Jos has been hit by waves of violence between Christian and Muslim ethnic groups in recent years.
"There were three blasts, all targeting soccer viewing centres," said Mark Lipdo, an official with the Stefanos Foundation, a Christian NGO.
"The bombs were detonated outside the viewing centres, which was responsible for the low casualty recorded," he added.
"One person was killed in the blast," he said, adding that the victim had been decapitated by the explosion.
Of the people wounded, four were in critical condition, including two in a coma.
Red Cross official Manata Bambe, while declining to be drawn on the death toll, confirmed that 10 people had been sent to hospital with "various degrees of injuries from the blasts."
Pam Ayuba, spokesman for the governor of Plateau state, where Jos is the capital, also reported three blasts with one person killed, though he said seven were wounded.

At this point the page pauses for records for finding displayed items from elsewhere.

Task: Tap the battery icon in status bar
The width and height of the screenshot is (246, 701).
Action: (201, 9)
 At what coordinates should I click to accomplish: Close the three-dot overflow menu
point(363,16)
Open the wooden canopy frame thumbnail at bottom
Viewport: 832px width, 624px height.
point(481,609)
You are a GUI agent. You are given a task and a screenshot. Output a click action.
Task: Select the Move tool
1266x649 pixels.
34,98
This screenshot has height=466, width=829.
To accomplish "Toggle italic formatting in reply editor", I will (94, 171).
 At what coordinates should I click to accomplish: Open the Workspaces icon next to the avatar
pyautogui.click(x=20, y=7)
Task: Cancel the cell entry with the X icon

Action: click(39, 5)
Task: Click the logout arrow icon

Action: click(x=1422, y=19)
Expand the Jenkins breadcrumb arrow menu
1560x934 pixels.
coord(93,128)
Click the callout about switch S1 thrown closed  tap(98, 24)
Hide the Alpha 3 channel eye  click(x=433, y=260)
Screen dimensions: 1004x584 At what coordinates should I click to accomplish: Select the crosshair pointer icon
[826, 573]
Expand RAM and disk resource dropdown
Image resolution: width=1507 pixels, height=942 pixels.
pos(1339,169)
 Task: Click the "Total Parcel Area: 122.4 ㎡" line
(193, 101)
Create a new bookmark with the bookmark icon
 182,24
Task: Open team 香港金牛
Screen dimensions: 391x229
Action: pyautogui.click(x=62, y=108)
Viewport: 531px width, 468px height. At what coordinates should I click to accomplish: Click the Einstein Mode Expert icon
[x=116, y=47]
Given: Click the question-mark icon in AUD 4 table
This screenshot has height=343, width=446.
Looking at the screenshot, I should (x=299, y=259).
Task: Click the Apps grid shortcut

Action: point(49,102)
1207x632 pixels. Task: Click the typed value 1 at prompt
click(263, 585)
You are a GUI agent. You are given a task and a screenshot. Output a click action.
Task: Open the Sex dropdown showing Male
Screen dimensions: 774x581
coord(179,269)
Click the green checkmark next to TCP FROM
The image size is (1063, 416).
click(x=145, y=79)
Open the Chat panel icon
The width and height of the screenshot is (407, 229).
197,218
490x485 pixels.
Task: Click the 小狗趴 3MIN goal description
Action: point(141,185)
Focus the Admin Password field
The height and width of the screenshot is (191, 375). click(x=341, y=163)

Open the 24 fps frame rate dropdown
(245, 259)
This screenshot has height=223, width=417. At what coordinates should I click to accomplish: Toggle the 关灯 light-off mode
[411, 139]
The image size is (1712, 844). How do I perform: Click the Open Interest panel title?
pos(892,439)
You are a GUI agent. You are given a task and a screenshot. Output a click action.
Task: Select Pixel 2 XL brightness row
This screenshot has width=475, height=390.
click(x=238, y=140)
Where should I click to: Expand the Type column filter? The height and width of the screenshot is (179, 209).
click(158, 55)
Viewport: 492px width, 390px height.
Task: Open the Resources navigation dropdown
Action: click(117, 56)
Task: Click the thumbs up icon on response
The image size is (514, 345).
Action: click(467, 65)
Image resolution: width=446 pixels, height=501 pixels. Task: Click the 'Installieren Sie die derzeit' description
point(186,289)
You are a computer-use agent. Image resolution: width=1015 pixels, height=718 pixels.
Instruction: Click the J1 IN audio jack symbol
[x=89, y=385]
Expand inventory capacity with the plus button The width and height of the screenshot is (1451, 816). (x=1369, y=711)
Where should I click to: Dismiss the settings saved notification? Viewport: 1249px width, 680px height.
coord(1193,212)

The explosions occurred in predominantly Christian areas of the city.
A military task force operating in the Jos area on Sunday announced a night-time ban on motorcycles. Many bombings in Nigeria have been carried out by assailants on motorcycles.
Violence in recent years in Jos and the surrounding area between Christian and Muslim ethnic groups has left thousands dead.
Plateau state lies in the middle-belt region between the mainly Muslim north and predominantly Christian south of Nigeria, Africa's most populous nation.
Nigeria's north has been hit by scores of attacks blamed on the Islamist sect known as Boko Haram, which also claimed responsibility for the August suicide bombing of UN headquarters in the capital Abuja which killed 24 people.
The Islamist group also claimed responsibility for a string of bomb blasts on Christmas Eve 2010 in Jos, but it was unclear whether it was involved in Saturday night's attacks.